[The data start]
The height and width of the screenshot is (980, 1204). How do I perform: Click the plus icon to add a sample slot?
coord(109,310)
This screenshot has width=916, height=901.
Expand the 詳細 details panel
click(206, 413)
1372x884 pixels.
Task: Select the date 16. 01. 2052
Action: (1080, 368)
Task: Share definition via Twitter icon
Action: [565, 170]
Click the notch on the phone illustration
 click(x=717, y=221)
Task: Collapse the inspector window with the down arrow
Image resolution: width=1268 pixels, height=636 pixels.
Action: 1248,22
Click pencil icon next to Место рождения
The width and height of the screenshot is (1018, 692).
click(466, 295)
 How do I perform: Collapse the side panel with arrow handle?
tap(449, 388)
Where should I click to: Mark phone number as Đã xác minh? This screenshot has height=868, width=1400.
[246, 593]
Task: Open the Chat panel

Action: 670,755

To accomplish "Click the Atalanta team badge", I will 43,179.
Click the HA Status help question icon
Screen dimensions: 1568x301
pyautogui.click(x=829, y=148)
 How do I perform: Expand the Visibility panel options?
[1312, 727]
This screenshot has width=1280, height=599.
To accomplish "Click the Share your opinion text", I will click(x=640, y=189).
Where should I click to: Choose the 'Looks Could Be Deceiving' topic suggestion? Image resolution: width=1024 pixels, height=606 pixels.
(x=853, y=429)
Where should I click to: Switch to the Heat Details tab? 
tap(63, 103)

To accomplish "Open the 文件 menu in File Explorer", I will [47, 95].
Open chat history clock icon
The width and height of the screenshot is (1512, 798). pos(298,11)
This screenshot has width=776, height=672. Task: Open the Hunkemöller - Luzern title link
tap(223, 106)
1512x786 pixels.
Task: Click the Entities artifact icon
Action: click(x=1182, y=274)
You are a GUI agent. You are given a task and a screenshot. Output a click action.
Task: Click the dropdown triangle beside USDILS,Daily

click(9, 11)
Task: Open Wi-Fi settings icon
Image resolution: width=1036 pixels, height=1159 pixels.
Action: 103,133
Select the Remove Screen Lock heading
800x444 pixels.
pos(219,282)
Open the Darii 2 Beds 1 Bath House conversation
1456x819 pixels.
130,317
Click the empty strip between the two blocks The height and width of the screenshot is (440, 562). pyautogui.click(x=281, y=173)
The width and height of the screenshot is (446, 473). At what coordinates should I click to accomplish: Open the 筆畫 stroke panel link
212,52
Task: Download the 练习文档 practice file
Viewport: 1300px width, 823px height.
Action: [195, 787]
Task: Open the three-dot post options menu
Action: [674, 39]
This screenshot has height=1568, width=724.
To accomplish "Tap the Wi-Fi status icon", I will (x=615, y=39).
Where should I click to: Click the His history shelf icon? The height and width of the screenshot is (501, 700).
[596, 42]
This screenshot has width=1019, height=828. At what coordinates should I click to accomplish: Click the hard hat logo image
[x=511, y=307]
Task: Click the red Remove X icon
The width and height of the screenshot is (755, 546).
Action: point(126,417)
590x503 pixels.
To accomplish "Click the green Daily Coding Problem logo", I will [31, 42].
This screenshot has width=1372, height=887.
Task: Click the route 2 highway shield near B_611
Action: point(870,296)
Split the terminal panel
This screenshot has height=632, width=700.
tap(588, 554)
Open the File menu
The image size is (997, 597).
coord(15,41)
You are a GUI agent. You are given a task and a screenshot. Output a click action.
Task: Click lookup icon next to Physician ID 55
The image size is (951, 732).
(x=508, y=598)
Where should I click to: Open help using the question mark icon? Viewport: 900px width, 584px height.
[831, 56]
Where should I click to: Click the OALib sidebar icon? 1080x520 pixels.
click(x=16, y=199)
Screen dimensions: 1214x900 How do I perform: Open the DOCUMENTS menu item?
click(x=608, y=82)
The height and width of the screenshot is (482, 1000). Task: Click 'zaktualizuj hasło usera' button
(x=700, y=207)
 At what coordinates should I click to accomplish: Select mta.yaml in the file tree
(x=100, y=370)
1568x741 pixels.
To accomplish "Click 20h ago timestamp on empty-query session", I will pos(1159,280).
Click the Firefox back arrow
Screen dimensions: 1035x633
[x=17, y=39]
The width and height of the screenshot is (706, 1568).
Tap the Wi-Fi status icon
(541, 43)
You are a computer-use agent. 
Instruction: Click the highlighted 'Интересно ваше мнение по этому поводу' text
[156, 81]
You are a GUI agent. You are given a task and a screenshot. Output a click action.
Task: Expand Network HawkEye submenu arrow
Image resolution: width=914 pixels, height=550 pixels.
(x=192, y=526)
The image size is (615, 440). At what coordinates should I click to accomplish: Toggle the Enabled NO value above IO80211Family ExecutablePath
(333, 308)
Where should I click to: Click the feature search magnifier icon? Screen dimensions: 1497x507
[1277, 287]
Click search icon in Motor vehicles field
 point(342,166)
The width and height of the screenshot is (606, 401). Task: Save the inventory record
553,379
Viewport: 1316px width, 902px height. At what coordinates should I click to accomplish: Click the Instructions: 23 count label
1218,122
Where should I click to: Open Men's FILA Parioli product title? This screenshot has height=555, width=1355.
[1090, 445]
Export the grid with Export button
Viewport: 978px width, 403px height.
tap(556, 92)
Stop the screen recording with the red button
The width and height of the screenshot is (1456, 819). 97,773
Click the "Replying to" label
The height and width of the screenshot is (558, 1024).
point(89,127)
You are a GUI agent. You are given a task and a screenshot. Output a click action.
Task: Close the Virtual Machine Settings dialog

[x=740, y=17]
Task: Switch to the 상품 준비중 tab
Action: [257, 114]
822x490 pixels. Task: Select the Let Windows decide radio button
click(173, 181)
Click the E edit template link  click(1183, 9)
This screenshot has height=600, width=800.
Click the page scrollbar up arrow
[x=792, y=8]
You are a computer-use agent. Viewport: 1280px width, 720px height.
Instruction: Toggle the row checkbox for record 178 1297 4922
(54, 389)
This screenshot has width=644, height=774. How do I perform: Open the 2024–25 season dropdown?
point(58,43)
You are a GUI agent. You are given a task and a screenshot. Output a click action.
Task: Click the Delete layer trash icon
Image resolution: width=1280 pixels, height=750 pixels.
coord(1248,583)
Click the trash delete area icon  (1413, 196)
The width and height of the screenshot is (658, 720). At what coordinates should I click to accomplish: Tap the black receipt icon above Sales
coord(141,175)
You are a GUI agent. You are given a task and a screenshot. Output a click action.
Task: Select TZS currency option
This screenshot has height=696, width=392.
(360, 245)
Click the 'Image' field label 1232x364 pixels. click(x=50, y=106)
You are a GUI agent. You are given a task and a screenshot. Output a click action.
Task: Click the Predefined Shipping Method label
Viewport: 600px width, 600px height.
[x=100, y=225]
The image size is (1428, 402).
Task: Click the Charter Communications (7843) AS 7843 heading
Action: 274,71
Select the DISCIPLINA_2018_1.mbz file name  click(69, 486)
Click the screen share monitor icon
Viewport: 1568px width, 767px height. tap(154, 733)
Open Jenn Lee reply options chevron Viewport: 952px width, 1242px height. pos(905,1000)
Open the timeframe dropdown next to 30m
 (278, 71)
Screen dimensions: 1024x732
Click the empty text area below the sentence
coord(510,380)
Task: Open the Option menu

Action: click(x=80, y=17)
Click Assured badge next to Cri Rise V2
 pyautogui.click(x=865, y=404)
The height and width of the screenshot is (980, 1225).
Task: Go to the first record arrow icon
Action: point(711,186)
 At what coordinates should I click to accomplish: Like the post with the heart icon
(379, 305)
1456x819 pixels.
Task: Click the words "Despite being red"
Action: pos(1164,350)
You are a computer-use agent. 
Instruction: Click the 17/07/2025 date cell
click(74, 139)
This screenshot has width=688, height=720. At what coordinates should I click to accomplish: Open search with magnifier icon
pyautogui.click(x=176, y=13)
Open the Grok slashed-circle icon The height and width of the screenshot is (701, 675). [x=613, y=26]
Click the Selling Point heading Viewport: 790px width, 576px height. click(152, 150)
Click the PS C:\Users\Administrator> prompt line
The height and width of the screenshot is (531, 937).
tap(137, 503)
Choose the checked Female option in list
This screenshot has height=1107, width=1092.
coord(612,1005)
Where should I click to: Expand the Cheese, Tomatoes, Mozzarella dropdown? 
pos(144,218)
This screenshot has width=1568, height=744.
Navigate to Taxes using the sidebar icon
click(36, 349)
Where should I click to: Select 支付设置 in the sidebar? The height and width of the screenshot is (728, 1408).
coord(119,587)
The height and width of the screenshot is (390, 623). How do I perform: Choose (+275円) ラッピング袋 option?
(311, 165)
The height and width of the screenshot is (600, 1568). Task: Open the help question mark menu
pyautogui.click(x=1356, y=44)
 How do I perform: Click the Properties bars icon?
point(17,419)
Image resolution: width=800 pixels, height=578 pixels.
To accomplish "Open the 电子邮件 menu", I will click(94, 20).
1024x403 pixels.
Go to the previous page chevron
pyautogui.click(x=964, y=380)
[The data end]
Given problem: Copy the data from its start through the line containing "coord(109,310)", including the requests, and add -18 to every coordinate value in the answers.

Written response:
The height and width of the screenshot is (980, 1204). How do I perform: Click the plus icon to add a sample slot?
coord(91,292)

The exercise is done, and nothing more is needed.